Format the lines starting at the one containing "How do I perform: Click" and ending at the end of the items as a Markdown table with the columns Row and Line, omitting blank lines. Leave the pictures out of the table.

(Data extracted from a collection)
[start]

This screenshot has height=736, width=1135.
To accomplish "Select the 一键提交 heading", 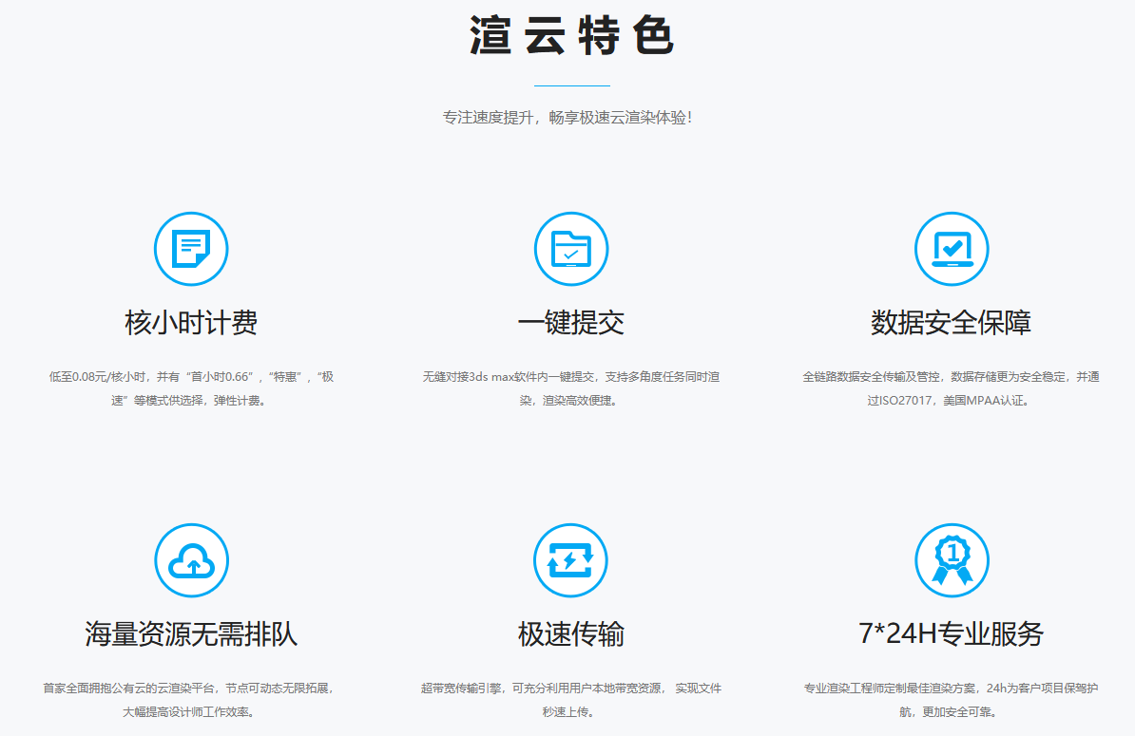I will (x=571, y=323).
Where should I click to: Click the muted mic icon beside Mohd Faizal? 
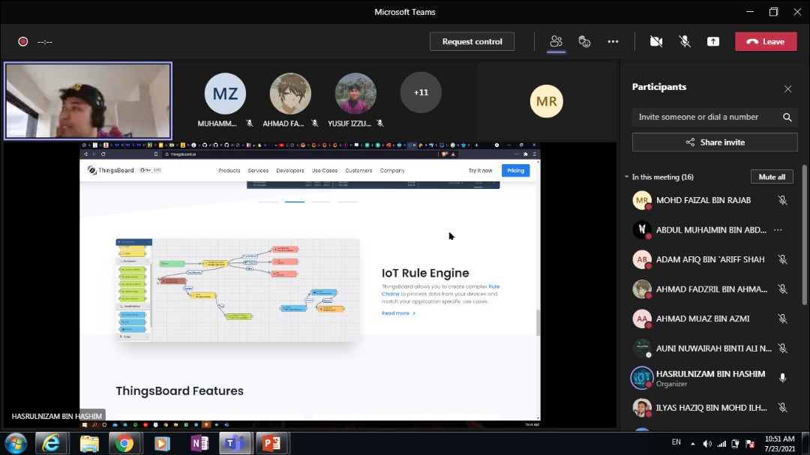[x=782, y=200]
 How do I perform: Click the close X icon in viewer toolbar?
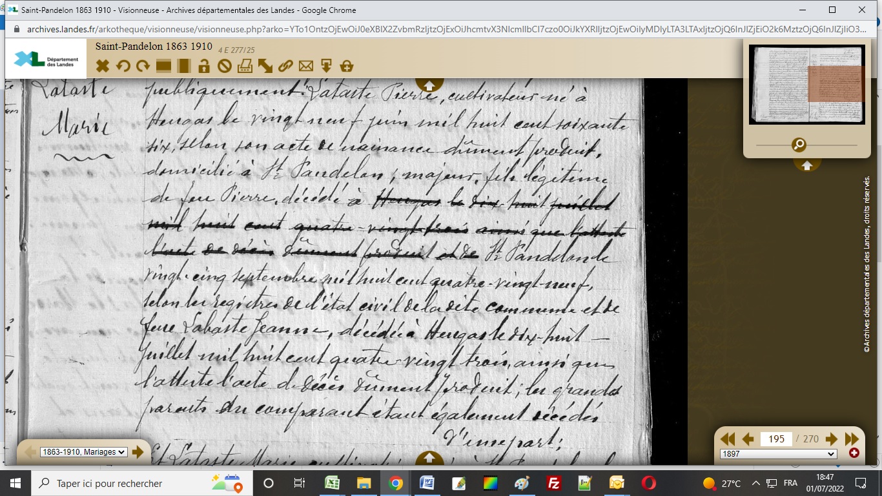pyautogui.click(x=102, y=66)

[end]

• **Response**:
| Row | Line |
|---|---|
| 1 |  How do I perform: Click the close X icon in viewer toolbar? |
| 2 | pyautogui.click(x=102, y=66) |